Statt Allgemeinplätzen also bitte mehr informative Details.


Lästige Anrufe zehnmal täglich

Die Okroy-Studie weist ferner nach, dass der typische Redaktor durchschnittlich zehn sogenannte proaktive Anrufe pro Tag erhält, sprich: Er wird täglich zehnmal von einem PR-Verantwortlichen belästigt. Oft informiert der Anruf bloss über eine Tatsache, die aus der Website oder aus einer Pressemitteilung schon längst zu ersehen ist. Oder dann handelt es sich um den verzweifelten Versuch, die nächste Pressekonferenz doch mit mehr als den drei Journalisten zu füllen, die sich bisher angemeldet haben. Am allerlästigsten aber sind diejenigen Telefonate, in denen sich die Pressestelle besorgt erkundigt, wann denn nun endlich das per Press Release bekannt gegebene Faktum im Druck zu lesen sei. Zur Information: Die Publikation erhaltener Pressemitteilungen ist nicht obligatorisch, auch wenn dies vielen PR-Agenturen wohl lieb wäre.
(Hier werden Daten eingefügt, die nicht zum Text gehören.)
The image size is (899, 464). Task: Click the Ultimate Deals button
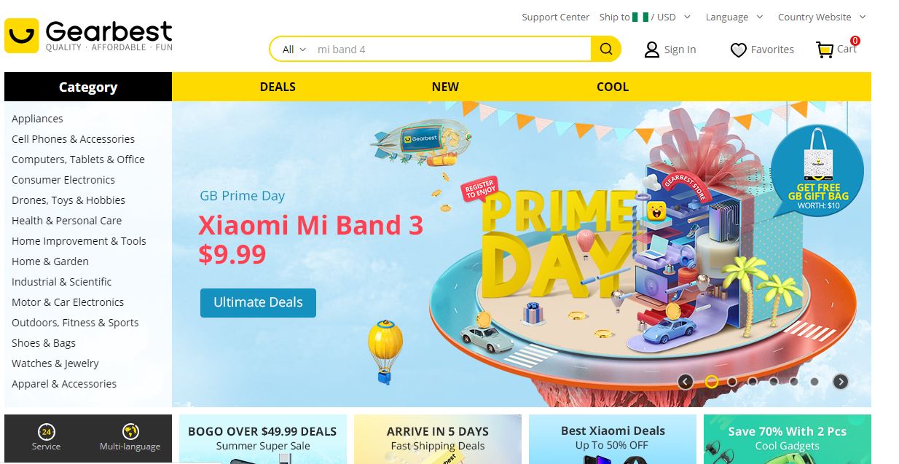[258, 303]
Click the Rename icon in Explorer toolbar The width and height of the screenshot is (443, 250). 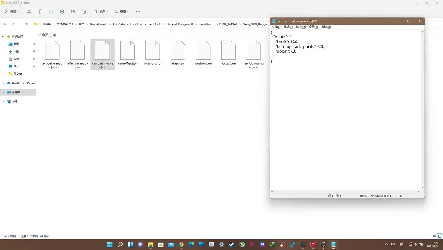click(62, 11)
Bei Pressekonferenzen - dies ist nun meine persönliche Meinung, andere mögen hier abweichen - bevorzuge ich Events, in denen detailliert über Produkte und Technologien informiert wird, und zwar nicht nur durch das Top-Management, sondern vor allem durch wirklich kundige Vertreter aus Product Management oder sogar Forschung. Veranstaltungen, die ausschliesslich über "Strategien" oder über die neuesten Unternehmenszahlen unterrichten, interessieren mich nicht die Bohne. Und wenn schon allgemeine Informationen zur Firma, dann bitte wenigstens nicht den Einheitsbrei: Auch die Orkoy-befragten Journalisten wussten zu monieren, dass an Pressekonferenzen und in Interviews "Unternehmensformeln oft das persönliche Argument" ersetzten.





Das verschleierte Silbertablett

Eine der schwierigsten Aufgaben des IT-Redaktors, vergleichbar allenfalls mit der Erstbesteigung eines Achttausenders, scheint die Beschaffung von Bildmaterial zu sein. Es gibt zwar auch hier löbliche Ausnahmen, aber es erstaunt immer wieder aufs neue, wie wenig die meisten Hersteller offenbar daran interessiert sind, dass ihr Produkt der Öffentlichkeit nicht nur mit flötenden Worten, sondern auch im glanzvollen Bild vorgestellt wird.



Besonders krass sieht es bei Software aus: Screenshots sind auf dem Web entweder nur in stark verkleinerter Form (Merke: was online gut aussieht, genügt für den Druck meist nicht) oder gar nicht zu haben, und eine Anfrage bei der Pressestelle des betreffenden Unternehmens löst eine Kettenreaktion von Weiterleitungen aus, bis endlich ein Product Manager gefunden wird, der in der Lage ist, die gewünschte Abbildung zu liefern.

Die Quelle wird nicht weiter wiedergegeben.